> _Objective_
Could you copy, word for word, the part of the passage below on Nixon-era campaign fundraising that opens with the words containing "Mention the word" and closes with "in campaign donations."?

> _Quoted passage_
Mention the word “Nixonian,” and many people’s mind immediately go to Watergate, the break-in scandal and subsequent cover-up that eventually forced President Richard Nixon to resign. Watergate, however, was only one strand of a web of access-buying scandals, pay-to-play deals between the White House and major industries, and, in at least one instance, an effort to sell an ambassadorship for $100,000 in campaign donations.
And yet, according to an opinion Chief Justice John Roberts handed down last week, most of the Nixon Administration’s shadiest efforts to raise campaign funds do not qualify as “corruption.”
In 1974, a Senate Select Committee on Presidential Campaign Activities chaired by Sen. Sam Ervin (D-NC) revealed activities that nearly anyone other than the five justices who signed on to Roberts’ decision in McCutcheon v. FEC would unreservedly describe as corruption. In the early 1970s, for example, the dairy industry desired increased price supports from the federal government, but Secretary of Agriculture Clifford Hardin has decided not to give these price supports to the milk producers. In response, various dairy industry organizations pledged $2 million to Nixon’s reelection campaign — and then developed a complicated scheme to launder the money through various small donations to “hundreds of committees in various states which could then hold the money for the President’s reelection campaign, so as to permit the producers to meet independent reporting requirements without disclosure.”

> _Dataset extract_
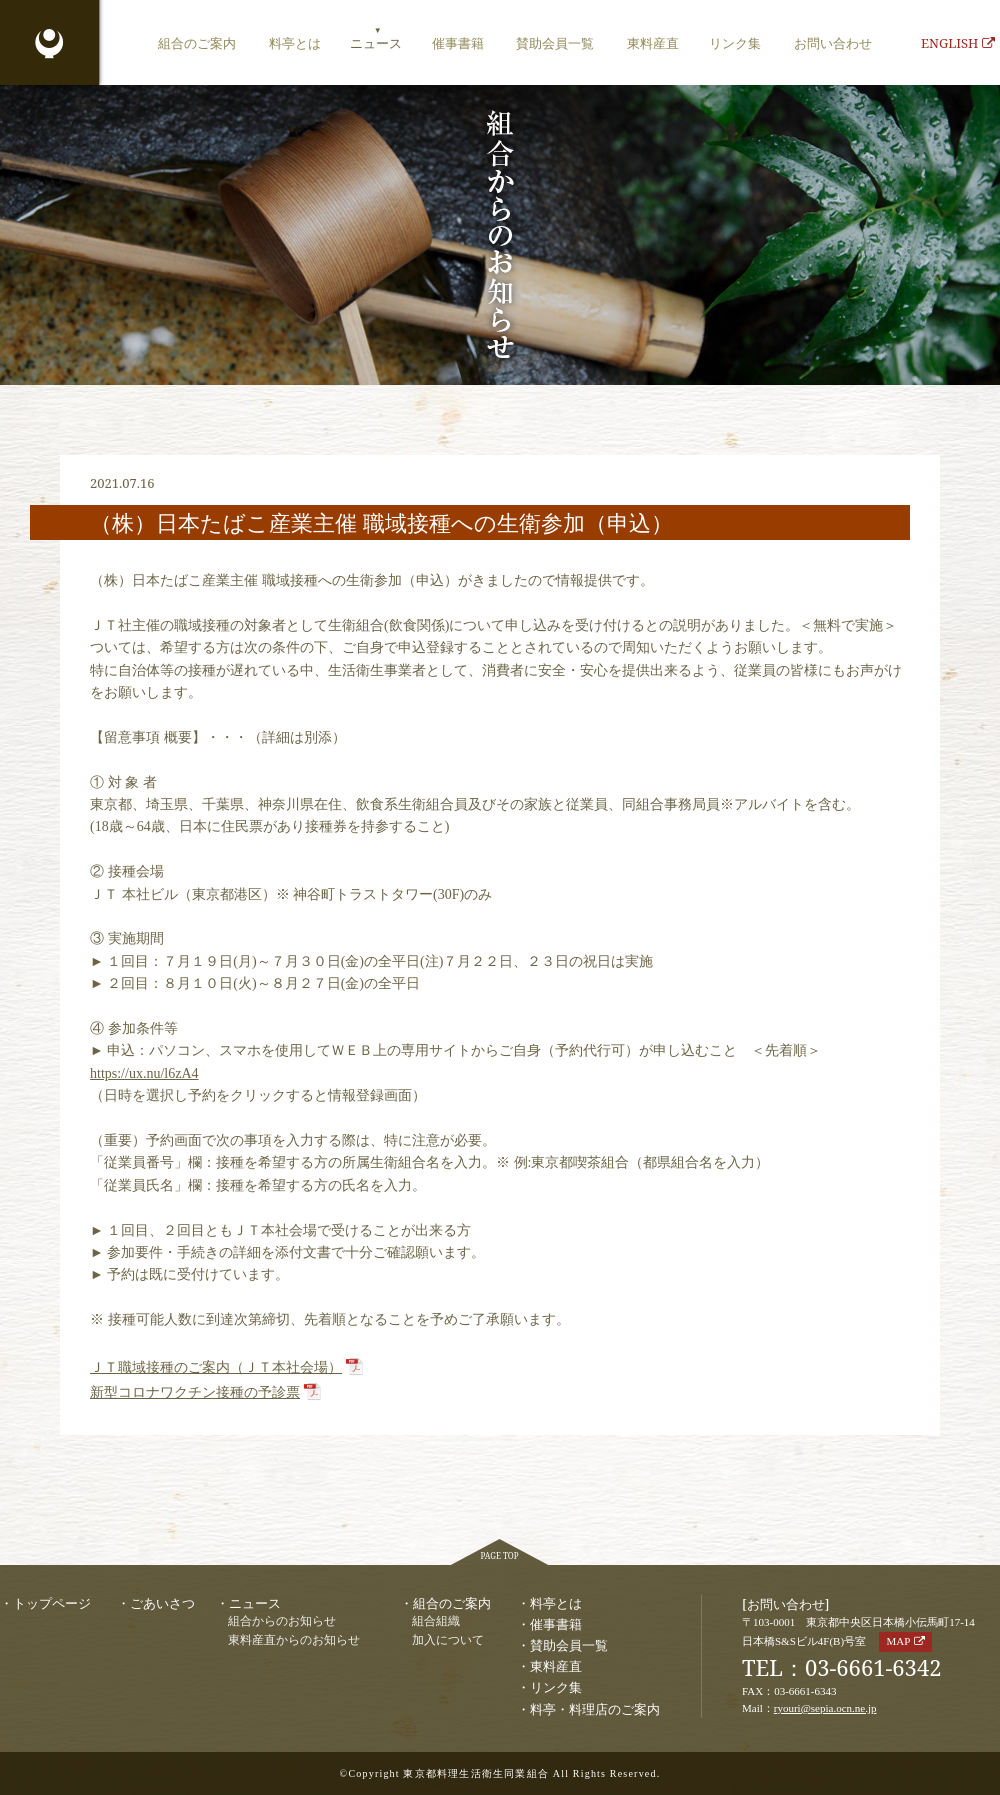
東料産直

> _Exercise response_
Mention the word “Nixonian,” and many people’s mind immediately go to Watergate, the break-in scandal and subsequent cover-up that eventually forced President Richard Nixon to resign. Watergate, however, was only one strand of a web of access-buying scandals, pay-to-play deals between the White House and major industries, and, in at least one instance, an effort to sell an ambassadorship for $100,000 in campaign donations.